Дворжецкий играет не столько человека своей эпохи (читай: сверхчеловека, ибо именно к взятию сверхчеловеческой планки стремились реальный Галан и его современники, да и Вацлав Янович Дворжецкий ничему сверхчеловеческому был не чужд), сколько интеллигента «старой формации», героя Булгакова, Чехова – а то и самого Достоевского. Да что там!
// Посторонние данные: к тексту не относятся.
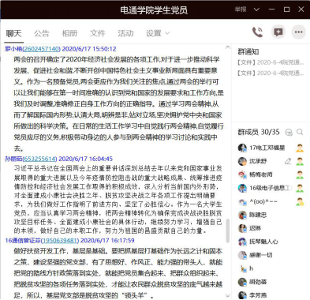Image resolution: width=310 pixels, height=300 pixels.
Task: Open first 2020-6-4 file group notice
Action: pyautogui.click(x=271, y=62)
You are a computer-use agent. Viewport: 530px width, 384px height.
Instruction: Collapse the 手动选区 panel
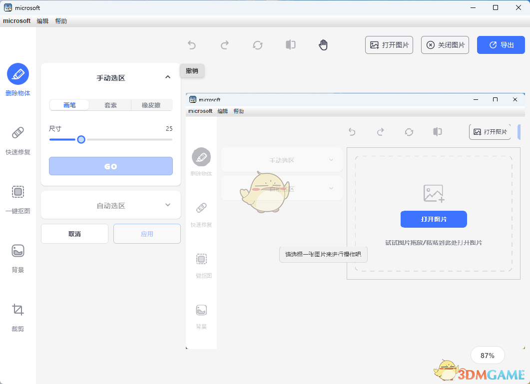(x=168, y=77)
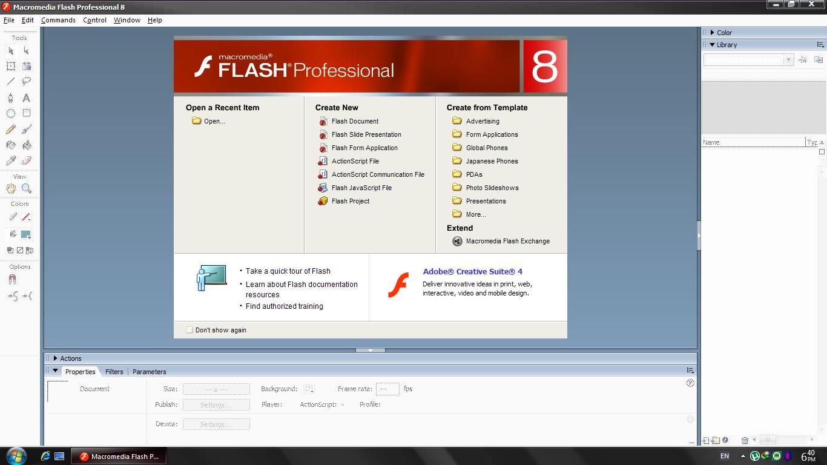Pick the Zoom tool
The width and height of the screenshot is (827, 465).
pyautogui.click(x=25, y=188)
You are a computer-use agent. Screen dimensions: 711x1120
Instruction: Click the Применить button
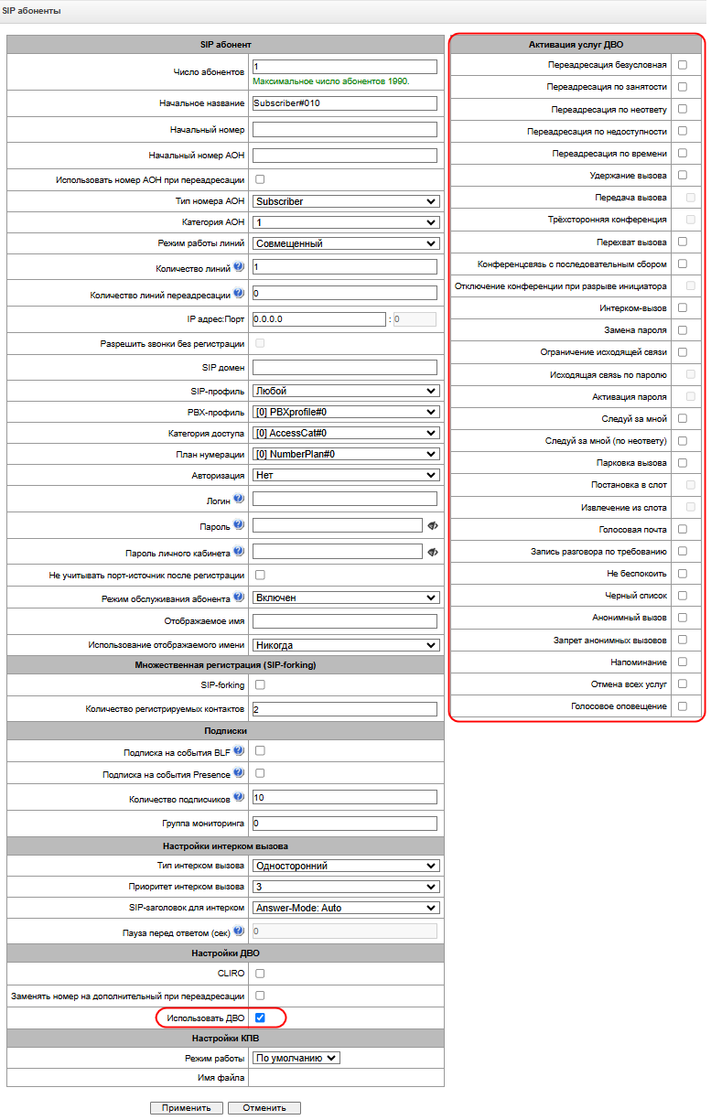[187, 1107]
Не кого-нибудь, а князя Мышкина он играет, положительно прекрасного человека, не способного примириться со сдержанностью окружающих, с трусостью окружающих, со стремлением окружающих к компромиссу… Подобный герой (возможно, отчасти перенятый у Ю. Яковлева, в 1958 году блистательно сыгравшего именно князя Мышкина в перевернувшем оттепельное кино «Идиоте» А. Пырьева), сознательно встраиваемый Дворжецким в картину, которую позже назвали пропагандистской агиткой, не мог не быть замечен, но даже его откровенная, бьющая через край человечность, даже его достоевская кротость, даже нежные сцены Гайдая – Дворжецкого с Наталкой – Татьяной Ткач (образ, между прочим, целиком созданный ради лирической линии фильма: реальную жену Ярослава Галана, пламенную революционерку Анну Дидык, арестовали и расстреляли в 1938-м по обвинению в шпионаже)… Короче говоря, даже все эти безусловные авторские находки в конечном итоге фильм не спасли.
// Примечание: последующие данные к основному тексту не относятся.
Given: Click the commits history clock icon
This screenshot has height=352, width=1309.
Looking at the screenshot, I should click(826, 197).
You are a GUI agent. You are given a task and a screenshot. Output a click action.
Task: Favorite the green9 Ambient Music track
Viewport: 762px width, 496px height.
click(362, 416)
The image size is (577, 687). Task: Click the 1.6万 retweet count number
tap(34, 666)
Хотя Дворжецкий и Ткач в фильме «До последней минуты» очень старались.
Старались сместить акцент с идеологической борьбы – на семейную теплоту и доверие. Старались вернуть в мир партийной грызни, подозрительности и лжи – веру в подлинность и любовь, причем не только на съемочной площадке, где они заставляли топорный сюжет обрастать то лирическими вставками (вот Гайдай по старой памяти берется за скрипку, вот в задумчивости шагает по кладбищу, вот уговаривает свою верную Наталку не плакать, вот безобидно посмеивается над ее ревностью…), то семейными трогательными разногласиями, но и в обыденной жизни.
Дворжецкому, вспоминает Татьяна Ткач, всегда было дело до тех, с кем сводила его судьба. Не пытаясь навязываться блистательным знаменитым партнерам по фильмам, он охотно дружил с теми, кто незаметно был рядом, – с осветителями, гримерами, фотографами, начинающими режиссерами. Так, в Белгороде-Днестровском, на Украине, во время съемок «Зарубок на память» он познакомился и подружился с семьей фотомастера М. Адамянца, которому до последних своих дней присылал письма, открытки, лекарства, купленные в Москве, а в 1973-м, во Львове, работая над ролью Гайдая, – с молодым осветителем, львовским же уроженцем. Сначала заметил, что юноше приглянулось его вязанье («Все началось с того, что к Дворжецкому, который на съемочной площадке все время вязал, подошел молодой парень и бесхитростно сказал: „Как хорошо у вас выходит. Знаете, я видел свитер с оленями – такой красивый!“»), потом вызвался пойти к новому знакомому в гости… Вместе с Татьяной отправился на окраину Львова, к какому-то глинистому обрыву, над которым висела убогая хатка, – район перестраивали, но ее еще не успели снести:
Когда мы зашли внутрь, в нос ударил затхлый, гнилостный запах – в общем, бедность ужасная.